- Work order: Read the data below. Then repeat all of it exactly.

___ Records for this task ___

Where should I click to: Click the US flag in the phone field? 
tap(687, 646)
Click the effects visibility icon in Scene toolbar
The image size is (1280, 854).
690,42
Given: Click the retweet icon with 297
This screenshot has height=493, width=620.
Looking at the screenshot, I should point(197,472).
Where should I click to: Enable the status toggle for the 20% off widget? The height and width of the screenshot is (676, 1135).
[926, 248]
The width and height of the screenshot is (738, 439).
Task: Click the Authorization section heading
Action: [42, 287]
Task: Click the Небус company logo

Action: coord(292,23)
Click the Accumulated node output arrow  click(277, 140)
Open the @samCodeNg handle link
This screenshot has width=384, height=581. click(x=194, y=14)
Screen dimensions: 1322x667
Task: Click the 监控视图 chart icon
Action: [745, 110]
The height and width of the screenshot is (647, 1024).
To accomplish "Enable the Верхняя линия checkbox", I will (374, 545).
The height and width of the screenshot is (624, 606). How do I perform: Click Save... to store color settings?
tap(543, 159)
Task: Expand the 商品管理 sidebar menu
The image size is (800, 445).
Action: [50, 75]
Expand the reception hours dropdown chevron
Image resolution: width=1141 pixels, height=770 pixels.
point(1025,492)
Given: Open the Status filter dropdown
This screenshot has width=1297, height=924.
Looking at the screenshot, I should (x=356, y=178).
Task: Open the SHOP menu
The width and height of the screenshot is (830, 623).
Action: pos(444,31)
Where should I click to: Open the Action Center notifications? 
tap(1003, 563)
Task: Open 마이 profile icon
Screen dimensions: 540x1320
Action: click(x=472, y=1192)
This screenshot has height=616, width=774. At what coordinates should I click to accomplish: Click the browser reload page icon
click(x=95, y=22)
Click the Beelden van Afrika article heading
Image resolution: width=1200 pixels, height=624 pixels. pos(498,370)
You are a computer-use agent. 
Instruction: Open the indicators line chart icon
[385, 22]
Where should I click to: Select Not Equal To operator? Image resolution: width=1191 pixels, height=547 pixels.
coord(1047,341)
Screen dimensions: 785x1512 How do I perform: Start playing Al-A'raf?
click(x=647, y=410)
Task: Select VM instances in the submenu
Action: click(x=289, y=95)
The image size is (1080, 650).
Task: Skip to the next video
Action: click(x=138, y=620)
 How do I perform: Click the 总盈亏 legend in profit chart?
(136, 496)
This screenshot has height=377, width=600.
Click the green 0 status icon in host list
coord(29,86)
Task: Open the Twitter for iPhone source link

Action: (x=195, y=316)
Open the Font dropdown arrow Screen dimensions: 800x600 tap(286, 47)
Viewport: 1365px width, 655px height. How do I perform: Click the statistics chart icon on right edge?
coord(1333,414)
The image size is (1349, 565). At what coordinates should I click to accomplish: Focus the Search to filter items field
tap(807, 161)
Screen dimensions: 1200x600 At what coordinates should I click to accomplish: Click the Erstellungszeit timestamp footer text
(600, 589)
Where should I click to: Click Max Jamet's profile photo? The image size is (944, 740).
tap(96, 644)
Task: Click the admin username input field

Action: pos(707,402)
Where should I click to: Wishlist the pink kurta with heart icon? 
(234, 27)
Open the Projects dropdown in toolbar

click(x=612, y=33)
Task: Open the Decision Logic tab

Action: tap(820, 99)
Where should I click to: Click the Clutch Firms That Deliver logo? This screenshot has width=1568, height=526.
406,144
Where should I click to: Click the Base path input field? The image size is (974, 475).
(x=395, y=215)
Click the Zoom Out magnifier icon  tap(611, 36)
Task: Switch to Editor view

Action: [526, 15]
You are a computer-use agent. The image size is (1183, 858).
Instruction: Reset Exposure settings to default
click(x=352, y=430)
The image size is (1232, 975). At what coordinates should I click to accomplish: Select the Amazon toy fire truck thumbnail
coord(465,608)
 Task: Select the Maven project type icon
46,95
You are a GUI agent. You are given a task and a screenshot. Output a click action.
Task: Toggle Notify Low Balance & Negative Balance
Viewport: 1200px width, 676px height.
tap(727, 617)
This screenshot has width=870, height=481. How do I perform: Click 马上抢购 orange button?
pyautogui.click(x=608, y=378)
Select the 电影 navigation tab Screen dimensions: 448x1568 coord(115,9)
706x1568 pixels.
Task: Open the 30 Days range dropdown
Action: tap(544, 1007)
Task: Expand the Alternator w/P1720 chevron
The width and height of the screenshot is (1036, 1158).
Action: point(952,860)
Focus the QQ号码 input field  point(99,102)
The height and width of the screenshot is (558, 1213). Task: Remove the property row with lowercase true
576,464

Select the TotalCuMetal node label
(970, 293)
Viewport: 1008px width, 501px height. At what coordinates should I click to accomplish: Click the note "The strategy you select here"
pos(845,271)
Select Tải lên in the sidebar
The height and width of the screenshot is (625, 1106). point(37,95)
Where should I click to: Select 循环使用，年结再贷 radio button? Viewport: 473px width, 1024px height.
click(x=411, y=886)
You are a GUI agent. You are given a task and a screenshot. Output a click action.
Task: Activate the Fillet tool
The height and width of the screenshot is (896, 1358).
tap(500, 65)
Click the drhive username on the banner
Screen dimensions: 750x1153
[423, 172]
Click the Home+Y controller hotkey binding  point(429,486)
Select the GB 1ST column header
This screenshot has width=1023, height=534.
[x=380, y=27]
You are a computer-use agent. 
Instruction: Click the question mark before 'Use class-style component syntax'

___

- Output of the task:
Where should I click to: Click the US flag in the phone field? 
tap(687, 646)
Click the effects visibility icon in Scene toolbar
The image size is (1280, 854).
690,42
Given: Click the retweet icon with 297
This screenshot has height=493, width=620.
Looking at the screenshot, I should point(197,472).
Where should I click to: Enable the status toggle for the 20% off widget? The height and width of the screenshot is (676, 1135).
[926, 248]
The width and height of the screenshot is (738, 439).
Task: Click the Authorization section heading
Action: [42, 287]
Task: Click the Небус company logo

Action: coord(292,23)
Click the Accumulated node output arrow  click(277, 140)
Open the @samCodeNg handle link
This screenshot has width=384, height=581. click(x=194, y=14)
Screen dimensions: 1322x667
Task: Click the 监控视图 chart icon
Action: [745, 110]
The height and width of the screenshot is (647, 1024).
To accomplish "Enable the Верхняя линия checkbox", I will (374, 545).
The height and width of the screenshot is (624, 606). How do I perform: Click Save... to store color settings?
tap(543, 159)
Task: Expand the 商品管理 sidebar menu
The image size is (800, 445).
Action: [50, 75]
Expand the reception hours dropdown chevron
Image resolution: width=1141 pixels, height=770 pixels.
point(1025,492)
Given: Open the Status filter dropdown
This screenshot has width=1297, height=924.
Looking at the screenshot, I should (x=356, y=178).
Task: Open the SHOP menu
The width and height of the screenshot is (830, 623).
Action: pos(444,31)
Where should I click to: Open the Action Center notifications? 
tap(1003, 563)
Task: Open 마이 profile icon
Screen dimensions: 540x1320
Action: click(x=472, y=1192)
This screenshot has height=616, width=774. At what coordinates should I click to accomplish: Click the browser reload page icon
click(x=95, y=22)
Click the Beelden van Afrika article heading
Image resolution: width=1200 pixels, height=624 pixels. pos(498,370)
You are a computer-use agent. 
Instruction: Open the indicators line chart icon
[385, 22]
Where should I click to: Select Not Equal To operator? Image resolution: width=1191 pixels, height=547 pixels.
coord(1047,341)
Screen dimensions: 785x1512 How do I perform: Start playing Al-A'raf?
click(x=647, y=410)
Task: Select VM instances in the submenu
Action: click(x=289, y=95)
The image size is (1080, 650).
Task: Skip to the next video
Action: click(x=138, y=620)
 How do I perform: Click the 总盈亏 legend in profit chart?
(136, 496)
This screenshot has height=377, width=600.
Click the green 0 status icon in host list
coord(29,86)
Task: Open the Twitter for iPhone source link

Action: (x=195, y=316)
Open the Font dropdown arrow Screen dimensions: 800x600 tap(286, 47)
Viewport: 1365px width, 655px height. How do I perform: Click the statistics chart icon on right edge?
coord(1333,414)
The image size is (1349, 565). At what coordinates should I click to accomplish: Focus the Search to filter items field
tap(807, 161)
Screen dimensions: 1200x600 At what coordinates should I click to accomplish: Click the Erstellungszeit timestamp footer text
(600, 589)
Where should I click to: Click Max Jamet's profile photo? The image size is (944, 740).
tap(96, 644)
Task: Click the admin username input field

Action: pos(707,402)
Where should I click to: Wishlist the pink kurta with heart icon? 
(234, 27)
Open the Projects dropdown in toolbar

click(x=612, y=33)
Task: Open the Decision Logic tab

Action: tap(820, 99)
Where should I click to: Click the Clutch Firms That Deliver logo? This screenshot has width=1568, height=526.
406,144
Where should I click to: Click the Base path input field? The image size is (974, 475).
(x=395, y=215)
Click the Zoom Out magnifier icon  tap(611, 36)
Task: Switch to Editor view

Action: [526, 15]
You are a computer-use agent. The image size is (1183, 858).
Instruction: Reset Exposure settings to default
click(x=352, y=430)
The image size is (1232, 975). At what coordinates should I click to accomplish: Select the Amazon toy fire truck thumbnail
coord(465,608)
 Task: Select the Maven project type icon
46,95
You are a GUI agent. You are given a task and a screenshot. Output a click action.
Task: Toggle Notify Low Balance & Negative Balance
Viewport: 1200px width, 676px height.
tap(727, 617)
This screenshot has width=870, height=481. How do I perform: Click 马上抢购 orange button?
pyautogui.click(x=608, y=378)
Select the 电影 navigation tab Screen dimensions: 448x1568 coord(115,9)
706x1568 pixels.
Task: Open the 30 Days range dropdown
Action: tap(544, 1007)
Task: Expand the Alternator w/P1720 chevron
The width and height of the screenshot is (1036, 1158).
Action: point(952,860)
Focus the QQ号码 input field  point(99,102)
The height and width of the screenshot is (558, 1213). Task: Remove the property row with lowercase true
576,464

Select the TotalCuMetal node label
(970, 293)
Viewport: 1008px width, 501px height. At what coordinates should I click to accomplish: Click the note "The strategy you select here"
pos(845,271)
Select Tải lên in the sidebar
The height and width of the screenshot is (625, 1106). point(37,95)
Where should I click to: Select 循环使用，年结再贷 radio button? Viewport: 473px width, 1024px height.
click(x=411, y=886)
You are a GUI agent. You are given a task and a screenshot. Output a click action.
Task: Activate the Fillet tool
The height and width of the screenshot is (896, 1358).
tap(500, 65)
Click the drhive username on the banner
Screen dimensions: 750x1153
[423, 172]
Click the Home+Y controller hotkey binding  point(429,486)
Select the GB 1ST column header
This screenshot has width=1023, height=534.
[x=380, y=27]
You are a computer-use agent. 
Instruction: Click the question mark before 'Use class-style component syntax'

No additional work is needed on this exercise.